Así que me encuentro habitualmente en una situación intermedia en la que mantengo un estado de cierta confusión en el poema que difumina los conceptos y los sentimientos aparentemente claros. Por eso muchas veces pueden aparecer en mis poemas ciertas contradicciones. Algunas de esas contradicciones poco a poco voy viendo que son solo superficiales; las otras, las verdaderas, están ahí como testimonio de nuestra inseguridad existencial, de la ambivalencia de nuestras actitudes, de la fuerza expresiva de la poesía.
—En «A un poeta futuro» se lee: «Hay demasiada ironía en las palabras, / como si la verdad necesitara ingenio / y no bastara un susurro en el oído / [...] Quizá tengamos que buscar por otro lado, / más expuestos a los golpes y a las dudas, / sin dar por hecho nada, sin exigir un credo». ¿En qué sentido limita la ironía al poema, teniendo en cuenta el uso abusivo y chato que hace de ella cierta poesía urbana de las últimas décadas?
—La ironía pasa por ser el colmo de la modernidad, de manera que casi todos los discursos que nos rodean en nuestra vida diaria llevan su sello inconfundible, ya sea para impresionarnos, para divertirnos o simplemente para engañarnos. Es la ironía entendida como ingenio, como juego verbal e intelectual que se agota en su propia gracia. Pero la ironía es un arma de doble filo porque por un lado se utiliza para atacar a la ingenuidad, pero por otro lado genera una nueva ingenuidad de signo contrario: la superficialidad de lo barroco, de las actitudes que no profundizan en lo que atacan y que no defienden nada, o defienden la nada, la inanidad. Quizá exagere un poco, desde luego, pero no quiero criticar tanto la ironía en sí como el abuso que se hace de ella («Demasiada ironía en las palabras»), aunque ese abuso quizá vaya implícito en su esencia misma. Puede resultar saludable un poco de ironía de vez en cuando, pero su extensión produce aburrimiento y provoca el rechazo por hartazgo.

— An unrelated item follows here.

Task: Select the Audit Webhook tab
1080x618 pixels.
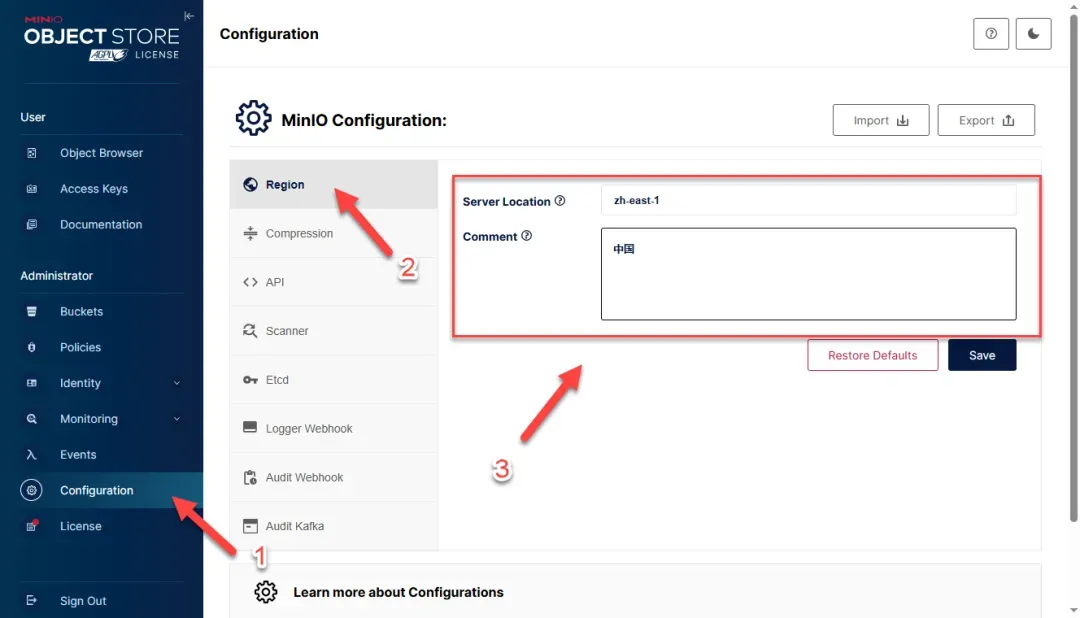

Además, la expresión irónica sugiere un cierto desprecio hacia lo que se critica y una supuesta fortaleza y seguridad del que la expresa. Pero, como digo en los versos que has seleccionado, debemos estar expuestos a las dudas, no debemos dar nada por hecho, porque además ya se encarga el tiempo de desmentirnos a todos. Y la ironía que yo creo verdadera es la que subyace tras las actitudes y los discursos de buena parte de la modernidad. Pero es una ironía implícita en el discurso, no explícita en el estilo; es, en el fondo, la ruptura con un entramado mental, emocional y social que se nos da como establecido. John Keats hizo muy buen uso de la ironía en sus «Odas» cuando a la nostalgia del ideal platónico de la poesía contraponía la realidad del tiempo y de la muerte: la construcción ficticia de una realidad hecha a imagen de nuestros ideales se derrumba al hacernos conscientes de nuestra condición humana. Esta es la tragedia de la existencia. Y parece que parte de nuestra poesía actual sigue anclada en aquel ideal platónico, mientras que otra parte, como tú sugieres, intenta contrarrestarlo con una ironía rebajada a mero ingenio.